Grimdark seems to define books that are “gritty”, meaning they tend towards being cynical, hard, and realistic in the sense that they approach the genre through a study of life at the time without any sign of romanticism or beautification of the period. They challenge the traditional view that good will always defeat evil, and often contain anti-heroes. I’ve also seen other articles recently on reality in fantasy, for example see here for Helen Lowe’s discussion on when characters you love die. The argument appears to be that traditional epic fantasy doesn’t represent reality because in reality people get injured, fall sick and die. George R.R. Martin is highly criticized for his high body count, and yet it’s probably more reflective of the “real” world than a story in which the hero makes it to the finale without a scar. As writers, we’re encouraged to create characters that readers can associate with, that readers can grow to love, and it seems kind of weird to then be told we should be killing them off and denying them their heroic ending. But the rise of grimdark fantasy suggests that’s what (some) readers are looking for.

I, of course, can only talk about my own novels and my own view on the grimdark sub-genre. I don’t think I write grimdark fantasy because I’m not a grimdark kind of person. Does Heartwood have gritty elements? Sure. Characters are tortured. Several die. The medieval world was a harsh place with its high infant mortality rate, its lack of understanding about bacteria and infection, and its reliance on face-to-face combat. You had to be tough to survive in that world and I hope I reflect that a little in my fantasy work.

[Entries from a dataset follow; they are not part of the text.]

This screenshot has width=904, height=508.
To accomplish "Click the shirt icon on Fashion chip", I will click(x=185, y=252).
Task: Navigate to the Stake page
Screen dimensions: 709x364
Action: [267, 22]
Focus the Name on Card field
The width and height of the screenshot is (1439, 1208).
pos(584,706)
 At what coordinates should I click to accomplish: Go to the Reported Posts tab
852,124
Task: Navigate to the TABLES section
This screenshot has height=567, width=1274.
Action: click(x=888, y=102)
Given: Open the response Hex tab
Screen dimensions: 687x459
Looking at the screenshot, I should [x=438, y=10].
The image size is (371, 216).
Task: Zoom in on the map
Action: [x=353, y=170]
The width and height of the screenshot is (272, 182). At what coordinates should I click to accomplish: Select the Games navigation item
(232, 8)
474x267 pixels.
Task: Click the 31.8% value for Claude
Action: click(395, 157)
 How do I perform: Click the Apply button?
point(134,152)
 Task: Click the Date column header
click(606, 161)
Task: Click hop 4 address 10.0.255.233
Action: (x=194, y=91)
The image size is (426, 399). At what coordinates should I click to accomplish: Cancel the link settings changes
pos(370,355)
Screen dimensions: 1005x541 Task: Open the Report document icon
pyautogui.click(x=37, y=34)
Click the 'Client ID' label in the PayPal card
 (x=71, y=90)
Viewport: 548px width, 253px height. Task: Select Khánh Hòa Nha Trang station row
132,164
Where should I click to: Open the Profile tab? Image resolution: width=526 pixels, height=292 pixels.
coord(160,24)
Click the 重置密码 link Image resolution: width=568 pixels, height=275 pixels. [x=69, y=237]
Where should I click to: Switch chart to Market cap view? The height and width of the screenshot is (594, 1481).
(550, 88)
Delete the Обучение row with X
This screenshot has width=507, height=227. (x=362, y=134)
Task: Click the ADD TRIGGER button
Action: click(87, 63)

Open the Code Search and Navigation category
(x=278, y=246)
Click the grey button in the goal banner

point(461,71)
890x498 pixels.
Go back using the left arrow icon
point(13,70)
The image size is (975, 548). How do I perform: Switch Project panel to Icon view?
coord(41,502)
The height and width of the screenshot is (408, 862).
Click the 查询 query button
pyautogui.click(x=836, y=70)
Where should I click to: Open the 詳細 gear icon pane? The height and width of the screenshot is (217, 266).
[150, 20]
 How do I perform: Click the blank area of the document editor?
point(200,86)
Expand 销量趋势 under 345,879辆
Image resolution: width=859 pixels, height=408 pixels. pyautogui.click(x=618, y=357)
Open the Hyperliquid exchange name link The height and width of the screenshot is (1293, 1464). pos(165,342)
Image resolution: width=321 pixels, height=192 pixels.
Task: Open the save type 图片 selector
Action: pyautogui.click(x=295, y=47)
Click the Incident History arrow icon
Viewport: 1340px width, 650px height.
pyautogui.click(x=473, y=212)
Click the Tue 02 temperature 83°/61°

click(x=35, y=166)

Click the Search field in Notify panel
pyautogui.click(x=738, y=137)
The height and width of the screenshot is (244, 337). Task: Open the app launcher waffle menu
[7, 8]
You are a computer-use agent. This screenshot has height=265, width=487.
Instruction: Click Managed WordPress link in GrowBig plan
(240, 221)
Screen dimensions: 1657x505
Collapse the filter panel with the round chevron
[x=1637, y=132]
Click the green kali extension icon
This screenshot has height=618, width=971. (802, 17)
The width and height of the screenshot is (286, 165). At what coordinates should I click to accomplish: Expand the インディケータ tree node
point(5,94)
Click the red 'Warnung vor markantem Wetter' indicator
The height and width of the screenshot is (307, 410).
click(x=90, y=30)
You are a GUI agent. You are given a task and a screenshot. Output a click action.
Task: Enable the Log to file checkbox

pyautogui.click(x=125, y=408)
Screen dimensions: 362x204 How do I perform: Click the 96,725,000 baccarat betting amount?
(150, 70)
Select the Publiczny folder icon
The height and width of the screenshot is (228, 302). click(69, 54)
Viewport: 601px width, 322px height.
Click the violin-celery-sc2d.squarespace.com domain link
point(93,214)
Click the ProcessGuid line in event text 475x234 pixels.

But equally, the people living at that time would not have been constantly thinking about how tough their lives were. They would not have been comparing their daily lives to ours—they would have had no comprehension of what they were missing, as we have no concept of what the world is going to be like in five hundred years’ time. They would have filled their lives with colour and song and food and other basic pleasures, and on the most part would not have considered themselves hard done by.

I like my fantasy to have some darkness to it, to challenge the definitions of good and evil. Very few people are entirely one or the other, and it’s good to show a hero’s weaknesses and a bad guy’s good points—it makes them a more rounded person. But equally, I suppose my general opinion is that I read fantasy and play fantasy games to escape from the harsh reality of the real world. When I play D&D, I don’t want my character to die in every adventure; I want him or her to be challenged, but I want to play the hero, to save the day. And it’s the same in my fiction. I like my characters to be taken to dark places, to have their resolve tested, sometimes to get injured, and to lose those close to them. I like to take them to the pits of despair because it makes them stronger as a person. And then I like to open the windows and let the sun eliminate the darkness.

As a side point, talking about D&D, we introduce the element of horror into our RPG games by having our characters test for fear when they encounter a new frightening event or creature. The Warhammer RP game handled this very well, where characters could become withdrawn if they encountered too many horrific things, and where it affected their ability to interact with others. Introducing horror into a story isn’t just about creating scary creatures and scenes. It’s about exploring how your characters deal with fear, and what effect horrific events would have on them. And that is certainly an aspect I like to explore in my fiction.

Heartwood is an adventure story. It’s a traditional epic fantasy in that it has a quasi-medieval European setting, high stakes involving saving the world, and a large cast of characters that have to band together to save the Arbor from destruction. But it’s different too—it challenges gender roles and the leader of Heartwood’s army is a woman. There are no elves, dwarves or orcs and the Darkwater Lords rise from the ocean to try and defeat the element of earth. It’s epic in scale—over five hundred pages, the longest book Angry Robot have published. It’s heroic and classic and hopefully the ending will knock your socks off. But is grimdark? Probably not. Still, don’t let that put you off giving it a try!